Depuis le 1er juillet 2026, certains étudiants extra-européens ne peuvent plus bénéficier des aides personnelles au logement dans les mêmes conditions qu’auparavant. Bourse sociale, emploi ou alternance deviennent déterminants. Pour les étudiants tunisiens, la réforme ajoute une contrainte supplémentaire au financement d’un séjour d’études en France.

Depuis cet été, disposer d’un titre de séjour étudiant ne suffit plus, à lui seul, pour accéder aux aides personnelles au logement en France.

Le changement découle de la loi de finances pour 2026 et du décret n° 2026-552 du 27 juin 2026, applicable aux prestations dues à compter du 1er juillet. Il concerne certains étudiants ressortissants de pays situés hors de l’Union européenne, de l’Espace économique européen et de la Suisse.

La réforme est plus large qu’un simple durcissement de l’ALS. Elle porte sur l’ensemble des aides personnelles au logement : APL, allocation de logement sociale et allocation de logement familiale.

Bourse, travail ou alternance

Pour rester éligible, l’étudiant extracommunautaire relevant du dispositif doit, en principe, remplir les conditions permettant de bénéficier d’une bourse d’enseignement supérieur sur critères sociaux.

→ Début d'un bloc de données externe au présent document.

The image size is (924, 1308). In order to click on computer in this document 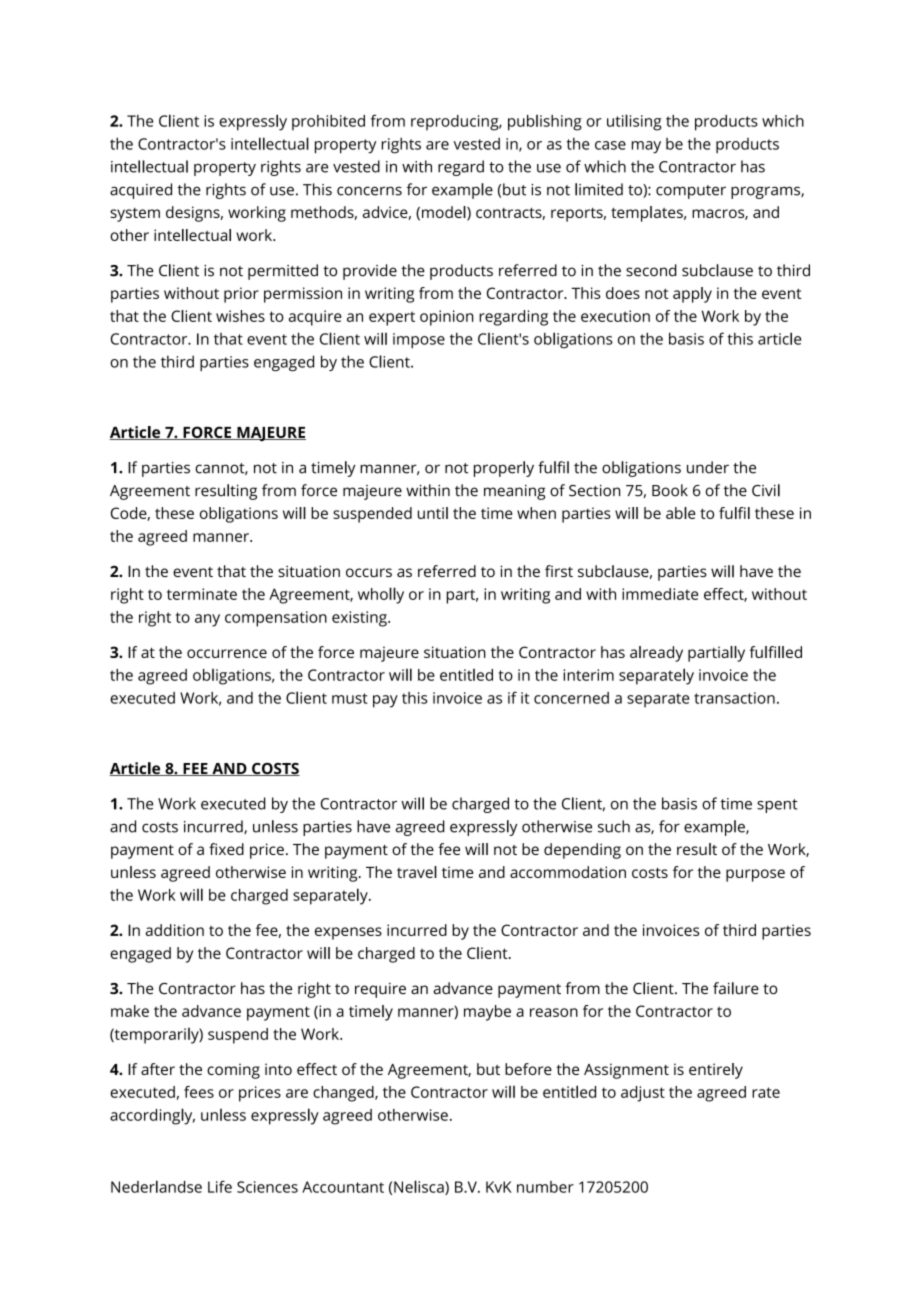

Le décret prévoit toutefois deux équivalences importantes. L’étudiant qui exerce une activité professionnelle est réputé remplir cette condition. Il en va de même pour celui qui suit une formation dans le cadre d’un contrat d’apprentissage ou de professionnalisation.

Autrement dit, la réforme n’instaure pas une suppression générale des aides pour les étudiants étrangers. Elle resserre leur accès autour de critères sociaux ou professionnels.

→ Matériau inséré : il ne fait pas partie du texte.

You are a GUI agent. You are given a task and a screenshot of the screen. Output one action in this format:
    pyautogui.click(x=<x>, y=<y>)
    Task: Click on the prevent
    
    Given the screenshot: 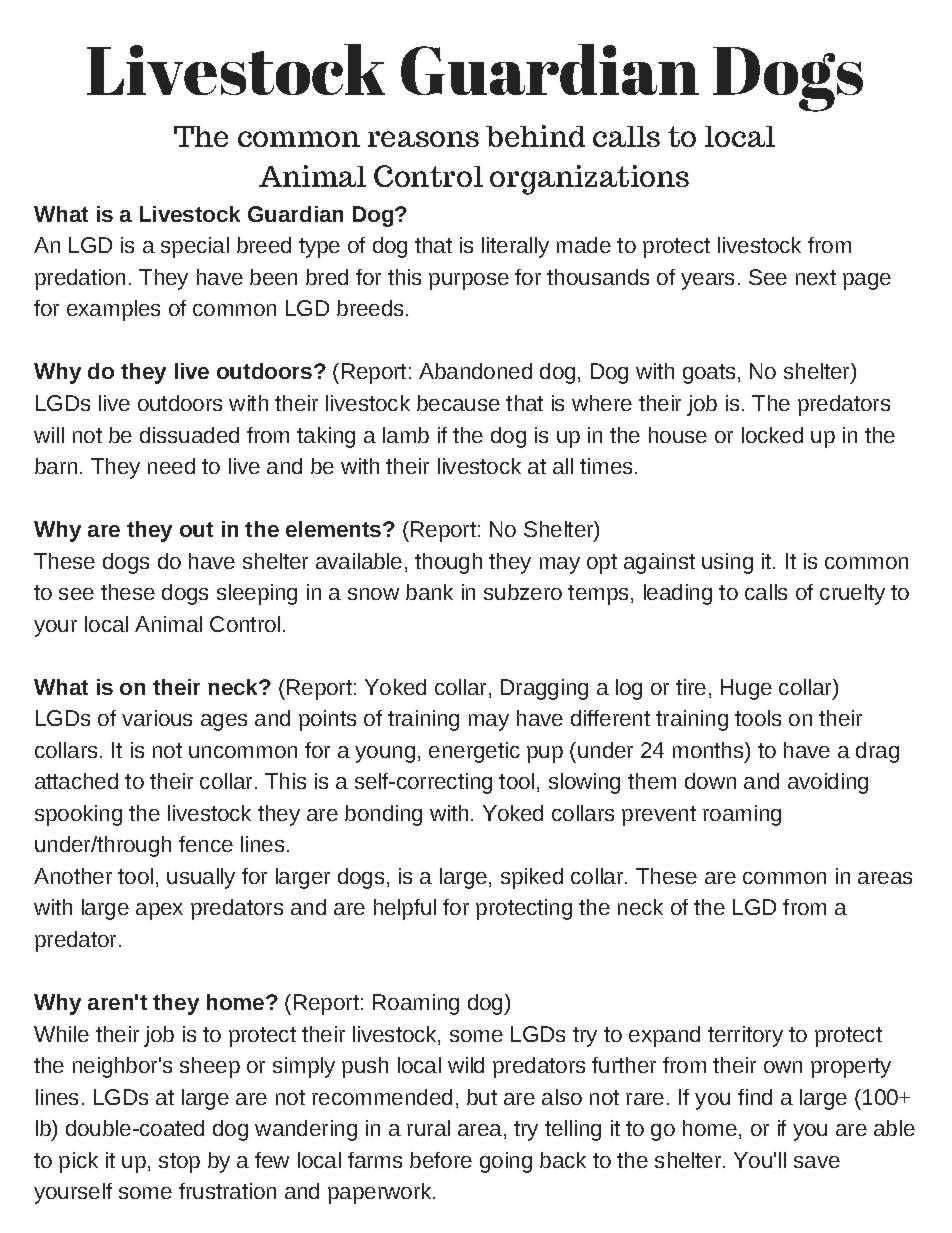 What is the action you would take?
    pyautogui.click(x=659, y=816)
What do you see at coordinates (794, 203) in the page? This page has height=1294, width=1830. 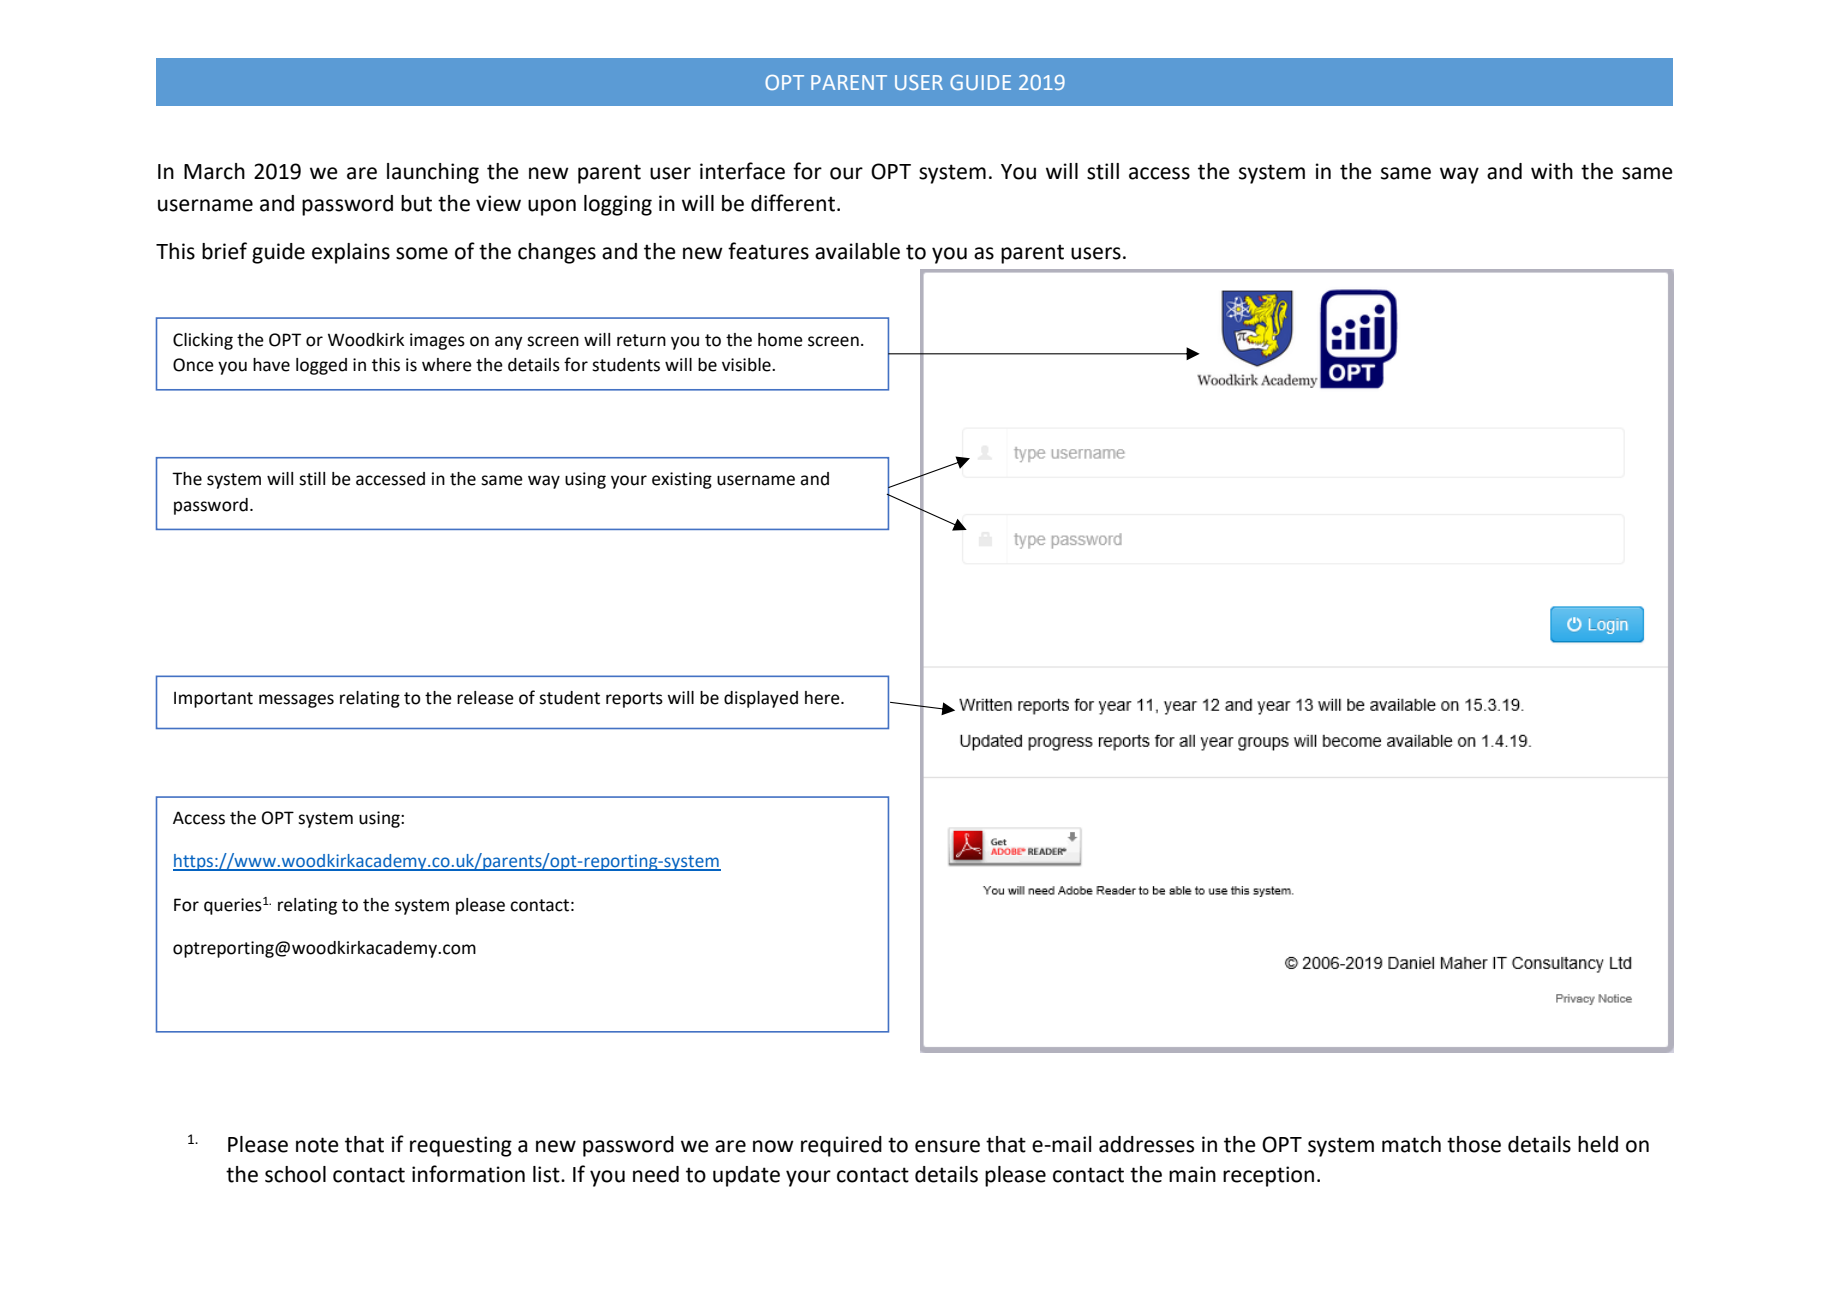 I see `different` at bounding box center [794, 203].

Pour ceux qui ne sont ni boursiers, ni salariés, ni alternants, l’effet peut cependant être immédiat. La CAF indique que les bénéficiaires qui percevaient déjà une aide mais ne satisfont plus aux nouvelles conditions voient leur droit interrompu à partir de juillet 2026.

Un impact tunisien impossible à chiffrer à ce stade

Les étudiants tunisiens, ressortissants d’un pays hors UE, EEE et Suisse, entrent potentiellement dans le champ de cette nouvelle réglementation.

Mais aucune donnée publique disponible ne permet de déterminer combien d’entre eux perdent effectivement leur aide au logement. Présenter l’ensemble des étudiants tunisiens inscrits en France comme directement concernés serait donc trompeur.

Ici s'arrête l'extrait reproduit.